WHAT TO DO: When you repeat the entries below, keep each word exactly as it is and drop the pictures.

——

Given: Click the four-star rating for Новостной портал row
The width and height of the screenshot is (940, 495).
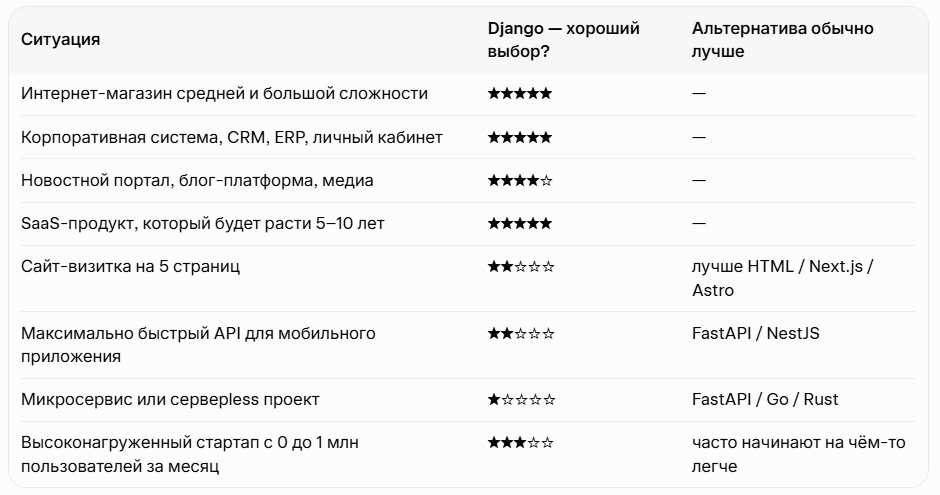Looking at the screenshot, I should coord(520,180).
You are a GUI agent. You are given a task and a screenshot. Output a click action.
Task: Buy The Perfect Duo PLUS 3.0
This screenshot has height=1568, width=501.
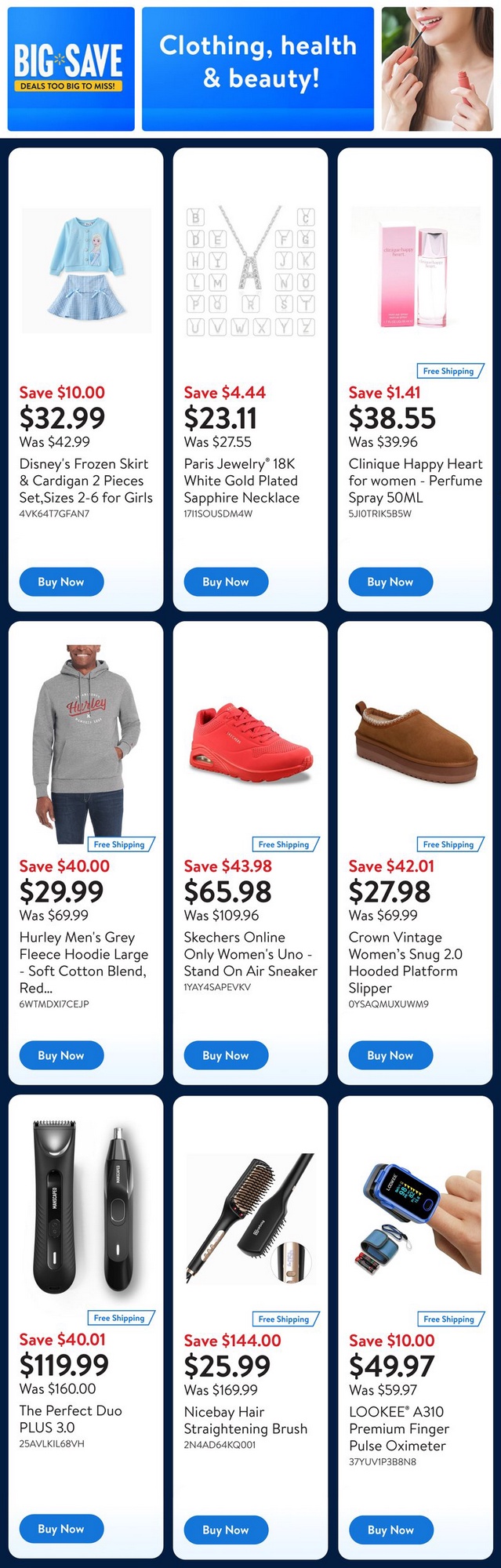(61, 1529)
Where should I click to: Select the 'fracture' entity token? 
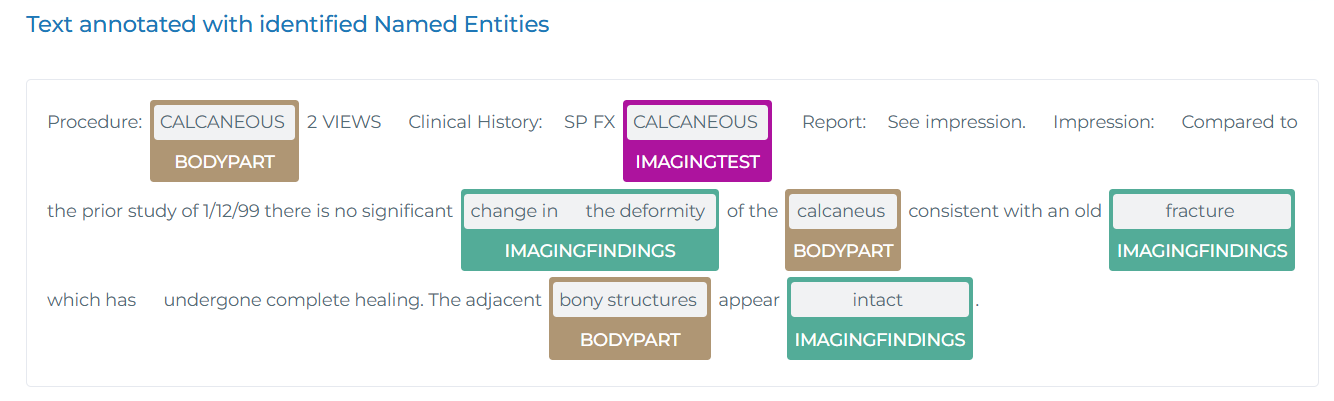[x=1200, y=211]
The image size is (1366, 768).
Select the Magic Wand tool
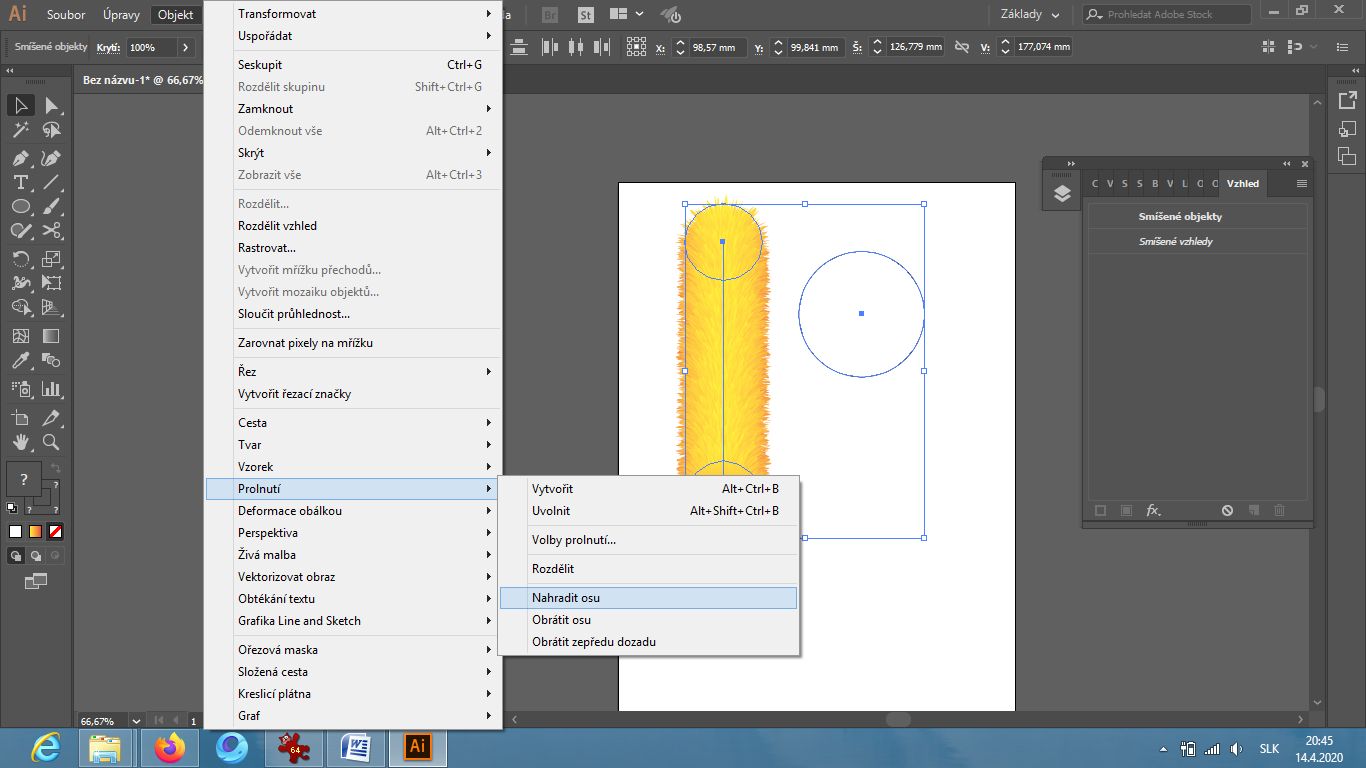20,130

——

ANSWER TO THIS PROBLEM:
Given: Click the four-star rating for Новостной портал row
The width and height of the screenshot is (940, 495).
Looking at the screenshot, I should coord(520,180).
You are a GUI agent. You are given a task and a screenshot. Output a click action.
Task: Buy The Perfect Duo PLUS 3.0
This screenshot has height=1568, width=501.
(61, 1529)
Where should I click to: Select the 'fracture' entity token? 
[x=1200, y=211]
The image size is (1366, 768).
Select the Magic Wand tool
20,130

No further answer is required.